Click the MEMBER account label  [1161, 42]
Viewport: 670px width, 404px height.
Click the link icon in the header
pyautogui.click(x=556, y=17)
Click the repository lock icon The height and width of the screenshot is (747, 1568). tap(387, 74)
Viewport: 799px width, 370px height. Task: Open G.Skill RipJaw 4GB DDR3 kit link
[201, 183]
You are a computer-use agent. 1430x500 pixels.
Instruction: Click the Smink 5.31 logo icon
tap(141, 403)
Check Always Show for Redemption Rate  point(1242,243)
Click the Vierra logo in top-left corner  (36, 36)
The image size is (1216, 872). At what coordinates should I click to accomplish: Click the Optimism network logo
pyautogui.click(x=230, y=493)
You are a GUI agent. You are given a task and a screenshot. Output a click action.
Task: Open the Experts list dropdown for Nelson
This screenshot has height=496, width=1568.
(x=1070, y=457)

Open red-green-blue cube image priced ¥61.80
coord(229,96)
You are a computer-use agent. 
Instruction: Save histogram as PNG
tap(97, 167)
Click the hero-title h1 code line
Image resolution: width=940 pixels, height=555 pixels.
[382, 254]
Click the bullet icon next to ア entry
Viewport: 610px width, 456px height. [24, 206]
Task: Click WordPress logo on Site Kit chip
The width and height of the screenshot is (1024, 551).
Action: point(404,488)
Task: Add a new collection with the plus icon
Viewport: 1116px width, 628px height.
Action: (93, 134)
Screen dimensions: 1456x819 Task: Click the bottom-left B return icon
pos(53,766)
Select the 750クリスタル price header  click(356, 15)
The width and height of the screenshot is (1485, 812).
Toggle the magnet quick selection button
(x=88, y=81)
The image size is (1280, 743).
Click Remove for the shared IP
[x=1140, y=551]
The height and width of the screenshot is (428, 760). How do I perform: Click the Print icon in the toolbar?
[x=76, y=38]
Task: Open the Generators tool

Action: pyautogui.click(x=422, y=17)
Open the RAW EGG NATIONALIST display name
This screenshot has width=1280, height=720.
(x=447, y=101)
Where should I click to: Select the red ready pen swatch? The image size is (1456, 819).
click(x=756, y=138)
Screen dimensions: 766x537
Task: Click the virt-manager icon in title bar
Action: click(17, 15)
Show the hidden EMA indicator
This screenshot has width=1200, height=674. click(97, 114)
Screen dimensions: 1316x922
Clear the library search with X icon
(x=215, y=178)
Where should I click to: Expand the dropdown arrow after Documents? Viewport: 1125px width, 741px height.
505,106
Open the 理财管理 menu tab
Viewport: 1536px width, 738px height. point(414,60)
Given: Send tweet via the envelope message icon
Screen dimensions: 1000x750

☆ ☆ ☆

» **Work task**: The whole set of records needs to be written out exactly.

» **Answer for this exercise**:
Click the MEMBER account label  [1161, 42]
Viewport: 670px width, 404px height.
Click the link icon in the header
pyautogui.click(x=556, y=17)
Click the repository lock icon The height and width of the screenshot is (747, 1568). tap(387, 74)
Viewport: 799px width, 370px height. Task: Open G.Skill RipJaw 4GB DDR3 kit link
[201, 183]
You are a computer-use agent. 1430x500 pixels.
Instruction: Click the Smink 5.31 logo icon
tap(141, 403)
Check Always Show for Redemption Rate  point(1242,243)
Click the Vierra logo in top-left corner  (36, 36)
The image size is (1216, 872). At what coordinates should I click to accomplish: Click the Optimism network logo
pyautogui.click(x=230, y=493)
You are a GUI agent. You are given a task and a screenshot. Output a click action.
Task: Open the Experts list dropdown for Nelson
This screenshot has height=496, width=1568.
(x=1070, y=457)

Open red-green-blue cube image priced ¥61.80
coord(229,96)
You are a computer-use agent. 
Instruction: Save histogram as PNG
tap(97, 167)
Click the hero-title h1 code line
Image resolution: width=940 pixels, height=555 pixels.
[382, 254]
Click the bullet icon next to ア entry
Viewport: 610px width, 456px height. [24, 206]
Task: Click WordPress logo on Site Kit chip
The width and height of the screenshot is (1024, 551).
Action: point(404,488)
Task: Add a new collection with the plus icon
Viewport: 1116px width, 628px height.
Action: (93, 134)
Screen dimensions: 1456x819 Task: Click the bottom-left B return icon
pos(53,766)
Select the 750クリスタル price header  click(356, 15)
The width and height of the screenshot is (1485, 812).
Toggle the magnet quick selection button
(x=88, y=81)
The image size is (1280, 743).
Click Remove for the shared IP
[x=1140, y=551]
The height and width of the screenshot is (428, 760). How do I perform: Click the Print icon in the toolbar?
[x=76, y=38]
Task: Open the Generators tool

Action: pyautogui.click(x=422, y=17)
Open the RAW EGG NATIONALIST display name
This screenshot has width=1280, height=720.
(x=447, y=101)
Where should I click to: Select the red ready pen swatch? The image size is (1456, 819).
click(x=756, y=138)
Screen dimensions: 766x537
Task: Click the virt-manager icon in title bar
Action: click(17, 15)
Show the hidden EMA indicator
This screenshot has width=1200, height=674. click(97, 114)
Screen dimensions: 1316x922
Clear the library search with X icon
(x=215, y=178)
Where should I click to: Expand the dropdown arrow after Documents? Viewport: 1125px width, 741px height.
505,106
Open the 理财管理 menu tab
Viewport: 1536px width, 738px height. point(414,60)
Given: Send tweet via the envelope message icon
Screen dimensions: 1000x750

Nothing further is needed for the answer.